Tech Blog Writer – What Is Your Reach?
Over the last six months, things have been incredibly productive and dare I say manic. I am currently recording six podcast interviews a week with some of the most exciting new startups to biggest tech behemoths and thought leaders across the globe.
It seems that somewhere along the way I created a monster. Despite my hectic recording schedule, the Tech Blog Writer Podcast is fully booked up for eight weeks in advance. But these are great problems to have, especially when I look back at some of the big names in tech that I have been fortunate enough to interview on the show.
- Capitol One
- Thomson Reuters
- Adobe Summit: The Wyndham Hotel Group and its Digital Transformation
- USA Today
- BBC America
- IBM Watson
- Sony Digital Paper
Outside of my tech columns, podcasts, and event coverage, most of my work is through ghostwriting. I am now fortunate enough to write for some of the biggest tech companies and tech leaders in the world. Although it might sound glamorous, I do have to sign nondisclosure agreements which means I am unable to showcase much of my best work.
The most common question that I am asked by PR companies is “What Is Your Reach?” Although I am highly suspicious of these metrics, I decided to create an infographic to help visualize this particular form of measurement that is often requested.
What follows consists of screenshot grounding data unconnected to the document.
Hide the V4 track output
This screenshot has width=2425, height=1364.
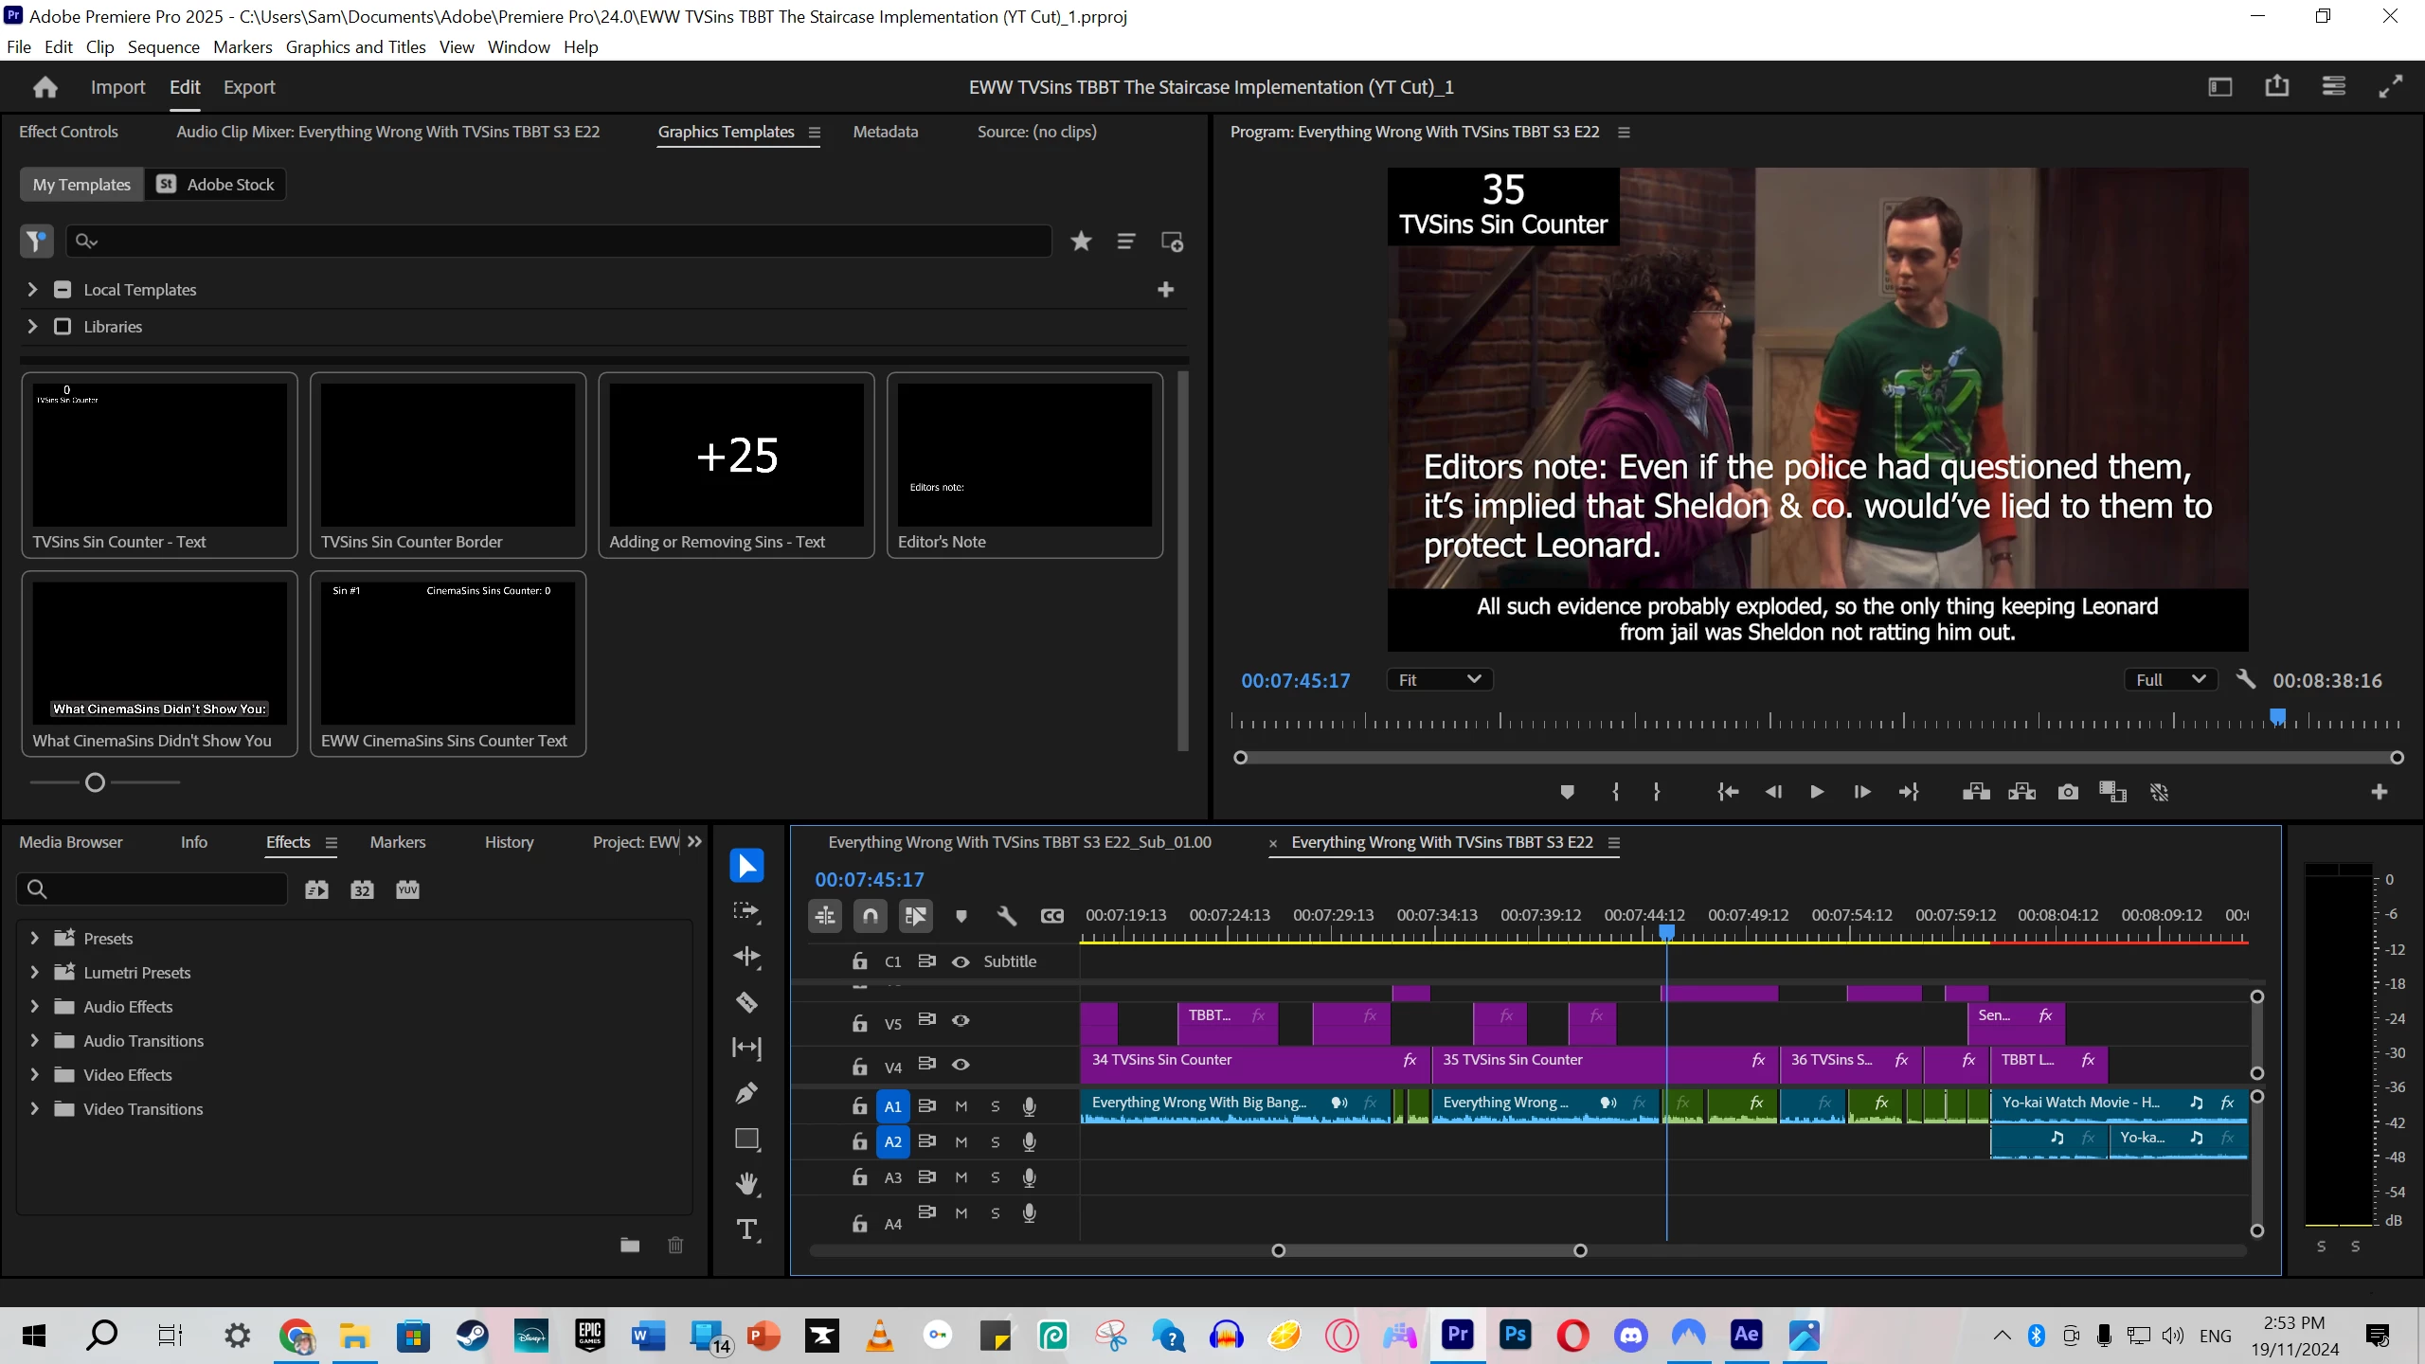(x=961, y=1065)
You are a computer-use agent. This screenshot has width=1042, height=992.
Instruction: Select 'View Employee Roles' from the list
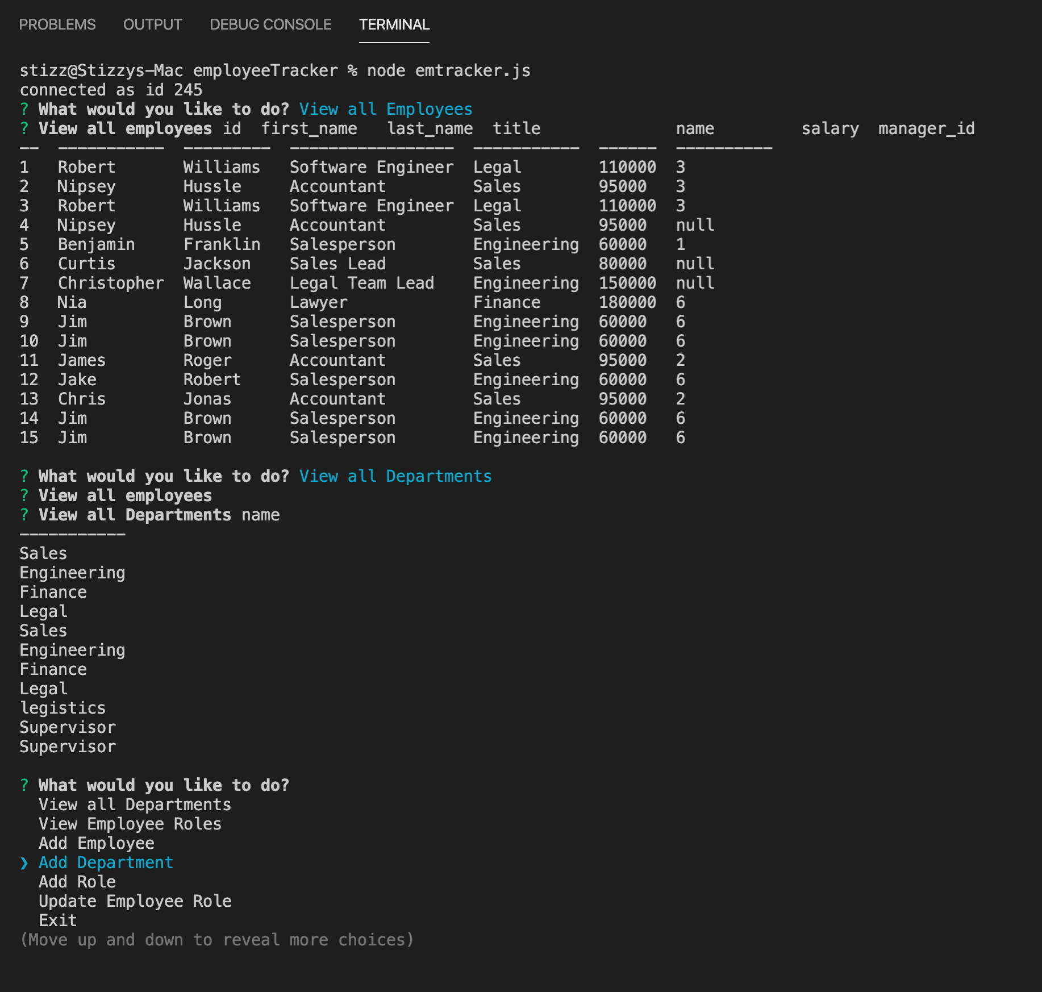130,823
However, I do think that it’s important to remember that numbers don’t always tell the full story. No matter how impressive they may appear, it’s taking the time to serve your audience to meaningfully and genuinely engage with them that provides the real value.
Examples of my work can be found on my LinkedIn publishing page and columns at Inc, Huffington Post and The Next Web. Accolades include being named one of the “Top 9 Influential Tech Leaders on LinkedIn” by CIO Magazine and ZDNet included me on their list of “You need to follow these 20 big tech thinkers right now.”
I enjoy working with people across multiple industries in every corner of the world. Essentially, I believe that technology works best when it brings people together. I hope that in a small way my written work and podcasts can highlight that technology is now everyone’s business.